As CEO of DATABASICS, I’m responsible for making sure we comply with all laws regarding discrimination.  Beyond that, I’m responsible for us getting along, finding the best possible people to join us, and staying focused on doing what our clients expect of us.  There’s no room at DATABASICS for stereotypes or demeaning speech or behavior.  We respect ourselves, our customers, and our suppliers as individuals.  We make no assumptions about others except on the basis of their words and actions.

Maintaining an environment that looks only at the individual is difficult. Resisting the tendency to “fill in the blanks” about a person we don’t know well is hard. We assign the person to a group based on what we do know, then define them in terms of that group’s characteristics.  Of course, our criteria for grouping the person are superficial, and the characteristics we associate with the group are generally grossly overdrawn, if not total nonsense.  Still, it’s what we do when we’re not paying attention.  That’s why we must always be on our guard.  An individual-affirming workplace requires constant upkeep.  We are committed to this not just because it’s the law and good business, but because it is right.

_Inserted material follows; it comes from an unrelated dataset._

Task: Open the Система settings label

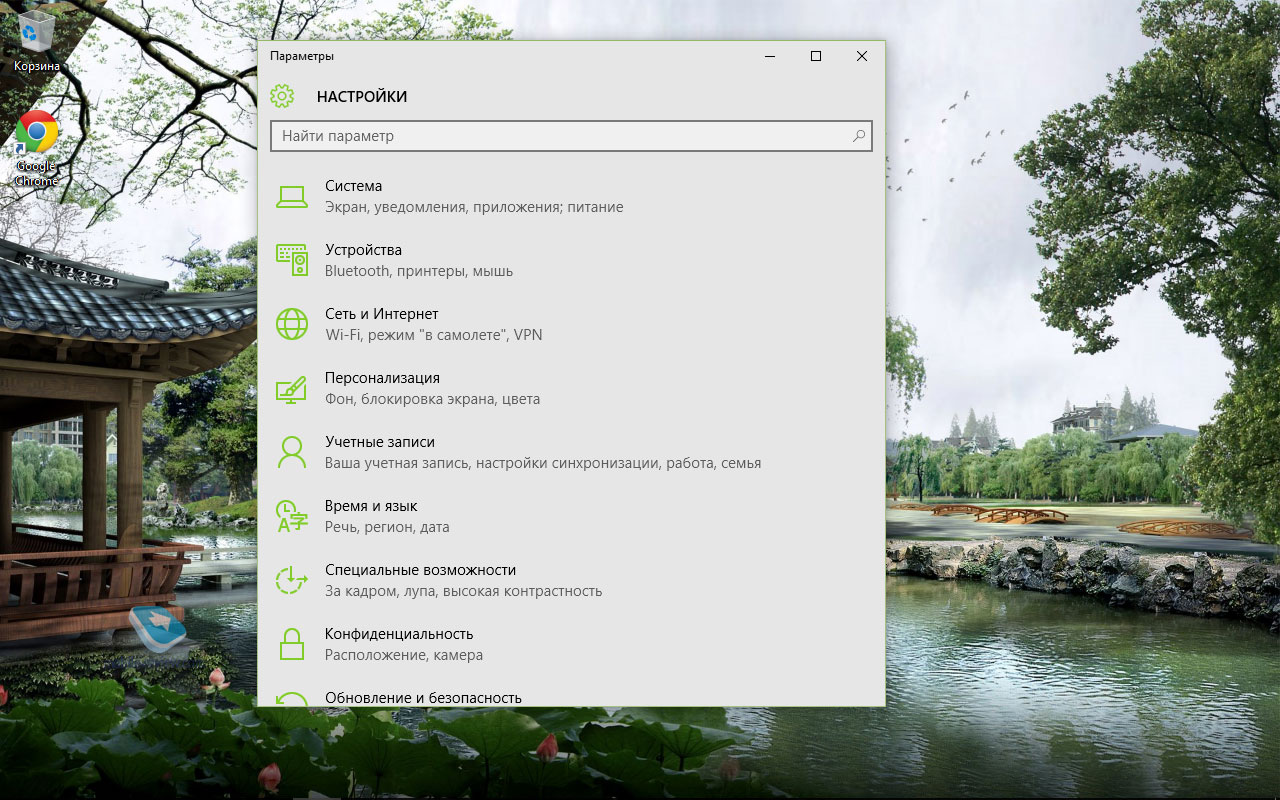Action: [353, 186]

What is true for a business is also true for our country.  We have to resist labeling people with vicious, dehumanizing, and bogus assumptions.  There’s a name for this: bigotry. Bigotry displaces the hostility from those you can’t confront to those you can. It’s a kind of bullying. It thrives on the relative powerlessness of the victim.

We have allowed bigotry in this country to surge on our watch.  We must push it back now to conserve what many value most about our country: respect for the individual and their capacity to choose how they live their life.  Narrowing the concern to ourselves, bigotry doesn’t respect boundaries.  Just because you are not the target today doesn’t mean you won’t be the target tomorrow. Discrimination against a religion, for example, devolves into discrimination against the ethnicities or nationalities by whom the religion is widely practiced.   Discrimination against an ethnicity will sweep in those who share that ethnicity’s “typical” appearance.  Very quickly, bigotry can engulf everyone in its ugliness.

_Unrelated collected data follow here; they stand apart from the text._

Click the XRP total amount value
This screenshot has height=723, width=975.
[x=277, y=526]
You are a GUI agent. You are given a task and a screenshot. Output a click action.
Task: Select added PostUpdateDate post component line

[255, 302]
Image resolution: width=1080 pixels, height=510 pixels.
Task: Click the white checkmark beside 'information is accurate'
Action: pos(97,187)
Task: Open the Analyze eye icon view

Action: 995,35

Reducing individuality to group identification is fundamentally dangerous. I do not believe my contribution to society or my personal worth can be measured based on my religion, country, ethnicity, gender, sexual orientation or skin color. We all share a common humanity. We are all entitled morally and by our Constitution to equal rights, respect and opportunities. This is what we must affirm and defend not just politically, but in our daily interactions and in our hearts.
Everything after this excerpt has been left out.